With the string "will" as the filter, copy each matching line from the records.

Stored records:

··········

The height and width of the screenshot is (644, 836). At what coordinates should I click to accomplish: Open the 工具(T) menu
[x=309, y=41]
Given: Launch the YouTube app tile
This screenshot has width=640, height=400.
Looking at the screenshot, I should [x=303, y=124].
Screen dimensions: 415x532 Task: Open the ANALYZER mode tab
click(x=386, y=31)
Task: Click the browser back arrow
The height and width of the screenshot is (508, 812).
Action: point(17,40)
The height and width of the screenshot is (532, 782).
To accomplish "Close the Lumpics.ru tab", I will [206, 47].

··········

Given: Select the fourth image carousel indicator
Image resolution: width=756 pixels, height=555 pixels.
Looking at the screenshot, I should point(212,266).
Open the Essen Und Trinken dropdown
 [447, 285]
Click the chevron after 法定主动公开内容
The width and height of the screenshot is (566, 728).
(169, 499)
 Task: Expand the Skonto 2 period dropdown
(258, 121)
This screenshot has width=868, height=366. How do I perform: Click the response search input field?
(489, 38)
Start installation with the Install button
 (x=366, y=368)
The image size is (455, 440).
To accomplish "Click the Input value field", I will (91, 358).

··········

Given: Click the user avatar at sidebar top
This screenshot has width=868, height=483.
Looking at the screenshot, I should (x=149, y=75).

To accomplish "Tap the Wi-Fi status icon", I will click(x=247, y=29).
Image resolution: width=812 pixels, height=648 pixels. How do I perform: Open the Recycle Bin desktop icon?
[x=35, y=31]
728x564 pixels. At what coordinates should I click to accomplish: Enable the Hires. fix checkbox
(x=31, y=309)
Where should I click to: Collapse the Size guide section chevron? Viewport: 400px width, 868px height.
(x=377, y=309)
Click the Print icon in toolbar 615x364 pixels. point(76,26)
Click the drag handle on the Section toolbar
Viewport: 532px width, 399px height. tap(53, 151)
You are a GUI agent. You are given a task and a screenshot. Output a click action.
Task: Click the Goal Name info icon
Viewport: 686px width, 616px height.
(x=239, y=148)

··········

• [Answer space]
To accomplish "Close the Lumpics.ru tab", I will [206, 47].
To accomplish "Click the Input value field", I will (91, 358).
To accomplish "Tap the Wi-Fi status icon", I will click(x=247, y=29).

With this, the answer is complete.